Though there have been repeated speculations about the link of Zika virus with microcephaly or brain damage, evidence for this has started to pile up wherein two reports of the disease have found the virus in the neural tissue of affected infants.
Scientists in Slovenia reported in the New England Journal of Medicine that they had found traces of Zika virus in the brain of an aborted fetus with severe microcephaly, a condition that causes unusually small skulls and brains, leading to death or disability.
The infant's mother, from Europe, had likely been infected with Zika in Brazil, which has borne the brunt of the virus outbreak and simultaneous microcephaly surge in Latin America and the Caribbean, they wrote.
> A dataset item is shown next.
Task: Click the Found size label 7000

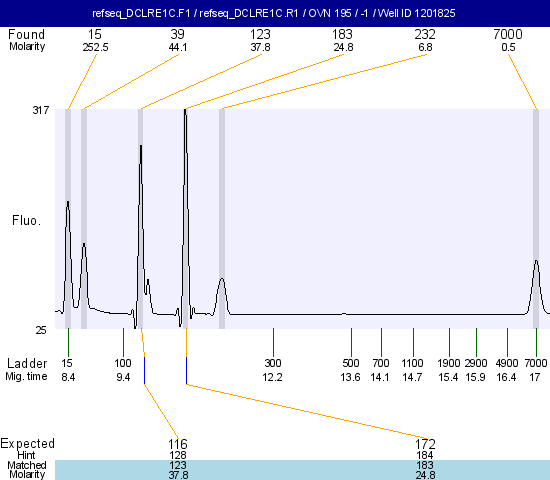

This was highlighted by the "presence of the virus in the brain tissue, and the absence of any other cause" of the child's malformation, it added.
No scientific proof has been found that Zika causes microcephaly, though the UN's World Health Organization (WHO) has said a link is "strongly suspected" and has declared Zika a "public health emergency of international concern."
There is no cure or vaccine for the virus which, in most people, causes mild symptoms.
Even the detection of the virus in baby brain tissue does not constitute final proof that Zika in fact caused the microcephaly, and experts fear that finding conclusive evidence either way, could take years.
A separate team led by researchers from the US Centers for Disease Control and Prevention reported on tests on two newborns with microcephaly who died within 20 hours after birth, and two miscarriages.
All four mothers had symptoms of Zika infection, but were not tested for it. Both newborns had evidence of Zika virus in the brain.
"This report describes evidence of link between Zika virus infection and microcephaly. To better understand the pathogenesis of Zika virus infection and associated congenital anomalies and fetal death, it is necessary to evaluate autopsy and placental tissues from additional cases," wrote the team.